● **Task to complete**
Across the records below, count every line that contains the string "will", then report the count alone.

──────── Data to examine

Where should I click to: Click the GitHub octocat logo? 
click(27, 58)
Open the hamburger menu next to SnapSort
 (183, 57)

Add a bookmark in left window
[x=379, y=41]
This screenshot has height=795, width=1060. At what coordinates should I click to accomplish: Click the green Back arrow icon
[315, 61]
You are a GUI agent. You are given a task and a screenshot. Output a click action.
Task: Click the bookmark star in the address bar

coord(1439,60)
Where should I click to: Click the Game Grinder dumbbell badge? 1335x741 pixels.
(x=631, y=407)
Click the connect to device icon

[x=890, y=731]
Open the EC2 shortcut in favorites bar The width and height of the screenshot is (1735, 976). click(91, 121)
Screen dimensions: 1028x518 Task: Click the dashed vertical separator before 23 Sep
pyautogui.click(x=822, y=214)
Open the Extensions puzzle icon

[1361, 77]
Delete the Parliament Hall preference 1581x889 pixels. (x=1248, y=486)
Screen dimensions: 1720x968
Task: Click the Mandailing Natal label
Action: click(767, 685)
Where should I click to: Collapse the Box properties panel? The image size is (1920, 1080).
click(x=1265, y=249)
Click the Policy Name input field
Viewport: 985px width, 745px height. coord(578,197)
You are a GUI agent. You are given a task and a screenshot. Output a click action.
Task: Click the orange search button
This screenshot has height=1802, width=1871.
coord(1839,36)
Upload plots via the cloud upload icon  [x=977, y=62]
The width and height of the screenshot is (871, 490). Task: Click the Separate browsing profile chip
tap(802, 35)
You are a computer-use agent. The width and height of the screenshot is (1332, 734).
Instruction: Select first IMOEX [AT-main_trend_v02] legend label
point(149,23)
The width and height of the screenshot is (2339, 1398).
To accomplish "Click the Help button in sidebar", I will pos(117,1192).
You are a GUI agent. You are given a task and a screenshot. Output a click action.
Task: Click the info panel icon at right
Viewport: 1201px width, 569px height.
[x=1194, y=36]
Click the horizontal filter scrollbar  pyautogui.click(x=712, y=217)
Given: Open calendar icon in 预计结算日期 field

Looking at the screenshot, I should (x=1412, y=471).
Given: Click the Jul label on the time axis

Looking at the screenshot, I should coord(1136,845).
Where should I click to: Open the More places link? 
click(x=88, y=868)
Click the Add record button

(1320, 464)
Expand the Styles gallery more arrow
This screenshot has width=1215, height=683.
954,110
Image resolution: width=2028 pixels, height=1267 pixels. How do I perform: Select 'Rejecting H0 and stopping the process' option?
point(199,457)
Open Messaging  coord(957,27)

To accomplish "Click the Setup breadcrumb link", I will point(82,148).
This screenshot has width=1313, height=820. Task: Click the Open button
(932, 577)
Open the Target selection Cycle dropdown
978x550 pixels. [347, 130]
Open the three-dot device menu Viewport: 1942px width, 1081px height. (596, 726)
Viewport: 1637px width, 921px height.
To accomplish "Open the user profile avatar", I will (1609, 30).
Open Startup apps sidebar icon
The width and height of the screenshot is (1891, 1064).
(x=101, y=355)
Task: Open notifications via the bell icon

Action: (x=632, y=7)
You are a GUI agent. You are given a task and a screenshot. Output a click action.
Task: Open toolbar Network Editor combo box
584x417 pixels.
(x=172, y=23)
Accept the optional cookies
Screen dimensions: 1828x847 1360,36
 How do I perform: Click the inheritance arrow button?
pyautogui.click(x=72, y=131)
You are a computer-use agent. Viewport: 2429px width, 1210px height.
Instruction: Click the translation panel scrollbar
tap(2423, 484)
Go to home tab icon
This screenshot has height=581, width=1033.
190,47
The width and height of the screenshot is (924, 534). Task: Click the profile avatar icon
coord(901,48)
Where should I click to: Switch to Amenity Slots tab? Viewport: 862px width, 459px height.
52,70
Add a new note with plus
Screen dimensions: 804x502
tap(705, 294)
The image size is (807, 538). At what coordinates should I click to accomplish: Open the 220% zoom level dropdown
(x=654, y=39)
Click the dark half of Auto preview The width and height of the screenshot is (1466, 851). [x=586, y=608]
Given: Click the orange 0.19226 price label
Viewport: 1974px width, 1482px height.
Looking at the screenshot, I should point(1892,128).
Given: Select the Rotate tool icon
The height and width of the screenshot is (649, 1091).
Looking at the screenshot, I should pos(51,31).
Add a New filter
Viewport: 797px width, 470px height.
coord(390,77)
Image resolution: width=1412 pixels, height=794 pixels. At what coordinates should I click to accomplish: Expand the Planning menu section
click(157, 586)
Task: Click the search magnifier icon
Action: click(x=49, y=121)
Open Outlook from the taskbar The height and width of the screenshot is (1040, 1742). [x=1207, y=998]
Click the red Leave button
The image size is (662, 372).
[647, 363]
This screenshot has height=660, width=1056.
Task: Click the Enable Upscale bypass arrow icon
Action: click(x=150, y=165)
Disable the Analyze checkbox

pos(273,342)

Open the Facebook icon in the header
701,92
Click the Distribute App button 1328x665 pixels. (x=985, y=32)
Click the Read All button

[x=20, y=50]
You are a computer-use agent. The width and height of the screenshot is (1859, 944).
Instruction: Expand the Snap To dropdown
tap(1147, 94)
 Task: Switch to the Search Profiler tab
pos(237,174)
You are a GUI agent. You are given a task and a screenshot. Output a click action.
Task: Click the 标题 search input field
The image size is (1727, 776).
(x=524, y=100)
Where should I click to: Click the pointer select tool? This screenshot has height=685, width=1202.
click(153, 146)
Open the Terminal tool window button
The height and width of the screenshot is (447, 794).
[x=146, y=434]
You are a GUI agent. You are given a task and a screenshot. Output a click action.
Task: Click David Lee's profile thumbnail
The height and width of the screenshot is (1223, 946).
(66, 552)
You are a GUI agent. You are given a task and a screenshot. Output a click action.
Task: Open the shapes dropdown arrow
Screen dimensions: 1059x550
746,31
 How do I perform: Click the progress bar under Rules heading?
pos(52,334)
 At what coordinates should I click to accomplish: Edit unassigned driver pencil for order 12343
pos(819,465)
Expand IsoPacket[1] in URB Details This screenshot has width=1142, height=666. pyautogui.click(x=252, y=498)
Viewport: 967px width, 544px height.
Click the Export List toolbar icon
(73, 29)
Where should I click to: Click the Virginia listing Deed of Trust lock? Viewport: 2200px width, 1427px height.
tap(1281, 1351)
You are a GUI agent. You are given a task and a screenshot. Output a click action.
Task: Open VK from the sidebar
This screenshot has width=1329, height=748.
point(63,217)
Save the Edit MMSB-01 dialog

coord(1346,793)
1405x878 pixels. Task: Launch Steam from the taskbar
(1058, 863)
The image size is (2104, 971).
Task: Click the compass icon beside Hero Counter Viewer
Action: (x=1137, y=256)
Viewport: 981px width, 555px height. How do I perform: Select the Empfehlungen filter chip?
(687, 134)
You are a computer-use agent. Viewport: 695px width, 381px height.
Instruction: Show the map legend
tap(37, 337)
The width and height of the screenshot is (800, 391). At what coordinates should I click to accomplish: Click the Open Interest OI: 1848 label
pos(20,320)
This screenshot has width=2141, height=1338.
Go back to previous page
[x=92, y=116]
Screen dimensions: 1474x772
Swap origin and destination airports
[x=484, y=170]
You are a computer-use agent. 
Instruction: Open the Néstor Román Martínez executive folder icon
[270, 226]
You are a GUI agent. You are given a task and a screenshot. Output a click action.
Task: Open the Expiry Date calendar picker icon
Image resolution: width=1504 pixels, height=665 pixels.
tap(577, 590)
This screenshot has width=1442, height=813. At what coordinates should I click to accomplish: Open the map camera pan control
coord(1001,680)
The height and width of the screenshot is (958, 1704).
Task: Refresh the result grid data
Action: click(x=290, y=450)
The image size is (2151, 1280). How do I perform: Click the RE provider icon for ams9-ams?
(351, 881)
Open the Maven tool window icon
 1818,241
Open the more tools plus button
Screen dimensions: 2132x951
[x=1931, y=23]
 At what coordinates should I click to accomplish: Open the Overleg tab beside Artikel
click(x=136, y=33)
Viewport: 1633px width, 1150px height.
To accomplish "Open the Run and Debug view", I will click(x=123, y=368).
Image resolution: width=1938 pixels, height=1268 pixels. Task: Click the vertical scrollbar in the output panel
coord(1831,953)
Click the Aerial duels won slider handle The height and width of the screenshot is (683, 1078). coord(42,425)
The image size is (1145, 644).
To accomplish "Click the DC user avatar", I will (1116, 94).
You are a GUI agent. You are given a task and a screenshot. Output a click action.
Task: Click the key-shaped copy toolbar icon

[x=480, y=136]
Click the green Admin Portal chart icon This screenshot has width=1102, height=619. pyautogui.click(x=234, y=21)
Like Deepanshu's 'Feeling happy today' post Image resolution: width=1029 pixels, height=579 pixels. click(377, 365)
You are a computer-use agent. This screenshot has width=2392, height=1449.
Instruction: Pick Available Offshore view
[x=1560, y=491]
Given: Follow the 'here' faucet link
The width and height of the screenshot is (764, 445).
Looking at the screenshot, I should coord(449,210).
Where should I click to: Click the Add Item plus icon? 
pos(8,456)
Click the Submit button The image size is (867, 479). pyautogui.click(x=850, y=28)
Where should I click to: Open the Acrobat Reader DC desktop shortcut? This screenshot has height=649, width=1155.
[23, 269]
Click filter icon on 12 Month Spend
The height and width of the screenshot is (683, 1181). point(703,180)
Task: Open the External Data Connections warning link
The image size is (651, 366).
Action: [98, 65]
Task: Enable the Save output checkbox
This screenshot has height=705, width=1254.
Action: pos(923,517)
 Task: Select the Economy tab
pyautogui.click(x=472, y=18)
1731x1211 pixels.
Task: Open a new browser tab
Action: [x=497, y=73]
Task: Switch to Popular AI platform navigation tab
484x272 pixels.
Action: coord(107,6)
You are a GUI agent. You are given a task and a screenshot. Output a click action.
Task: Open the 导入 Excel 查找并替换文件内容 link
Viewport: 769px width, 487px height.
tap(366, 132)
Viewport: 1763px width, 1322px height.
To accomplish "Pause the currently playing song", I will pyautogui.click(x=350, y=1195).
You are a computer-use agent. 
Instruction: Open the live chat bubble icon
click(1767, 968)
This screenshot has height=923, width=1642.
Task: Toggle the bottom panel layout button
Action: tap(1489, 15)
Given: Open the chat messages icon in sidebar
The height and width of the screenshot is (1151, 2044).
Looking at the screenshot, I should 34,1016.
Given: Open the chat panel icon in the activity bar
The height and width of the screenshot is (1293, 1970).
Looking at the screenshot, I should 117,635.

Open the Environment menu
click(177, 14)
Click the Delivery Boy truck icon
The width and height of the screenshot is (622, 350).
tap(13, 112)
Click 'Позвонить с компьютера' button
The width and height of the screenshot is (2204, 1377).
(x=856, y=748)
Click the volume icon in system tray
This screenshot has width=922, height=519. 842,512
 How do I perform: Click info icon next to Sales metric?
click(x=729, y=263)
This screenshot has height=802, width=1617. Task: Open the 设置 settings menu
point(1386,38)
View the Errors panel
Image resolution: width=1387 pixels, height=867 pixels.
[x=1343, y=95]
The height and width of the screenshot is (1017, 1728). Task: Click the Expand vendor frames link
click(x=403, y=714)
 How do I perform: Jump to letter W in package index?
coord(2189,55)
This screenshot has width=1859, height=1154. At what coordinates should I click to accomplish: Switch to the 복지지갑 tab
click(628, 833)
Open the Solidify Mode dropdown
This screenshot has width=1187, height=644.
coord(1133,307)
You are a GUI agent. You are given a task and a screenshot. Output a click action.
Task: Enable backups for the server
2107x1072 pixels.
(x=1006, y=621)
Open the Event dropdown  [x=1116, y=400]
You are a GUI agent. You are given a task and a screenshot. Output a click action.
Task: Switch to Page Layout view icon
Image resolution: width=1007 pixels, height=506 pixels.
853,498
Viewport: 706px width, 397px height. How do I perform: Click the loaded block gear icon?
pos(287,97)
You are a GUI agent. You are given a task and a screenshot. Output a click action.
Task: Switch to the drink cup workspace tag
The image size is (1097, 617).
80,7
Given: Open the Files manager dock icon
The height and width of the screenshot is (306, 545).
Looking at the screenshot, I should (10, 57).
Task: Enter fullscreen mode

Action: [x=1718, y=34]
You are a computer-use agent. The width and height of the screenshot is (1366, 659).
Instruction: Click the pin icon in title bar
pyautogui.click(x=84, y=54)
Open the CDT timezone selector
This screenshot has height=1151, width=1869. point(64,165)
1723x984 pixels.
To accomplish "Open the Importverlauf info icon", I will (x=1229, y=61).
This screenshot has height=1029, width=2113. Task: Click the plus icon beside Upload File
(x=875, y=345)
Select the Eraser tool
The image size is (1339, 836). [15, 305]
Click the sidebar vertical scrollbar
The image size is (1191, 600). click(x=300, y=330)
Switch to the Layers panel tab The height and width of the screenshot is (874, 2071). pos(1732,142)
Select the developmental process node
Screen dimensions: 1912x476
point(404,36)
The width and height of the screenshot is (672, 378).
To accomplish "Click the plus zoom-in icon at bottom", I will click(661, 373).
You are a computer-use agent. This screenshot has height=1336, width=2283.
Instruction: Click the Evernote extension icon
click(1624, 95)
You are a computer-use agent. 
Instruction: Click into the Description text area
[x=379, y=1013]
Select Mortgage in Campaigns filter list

────────────────

● **Response area**
8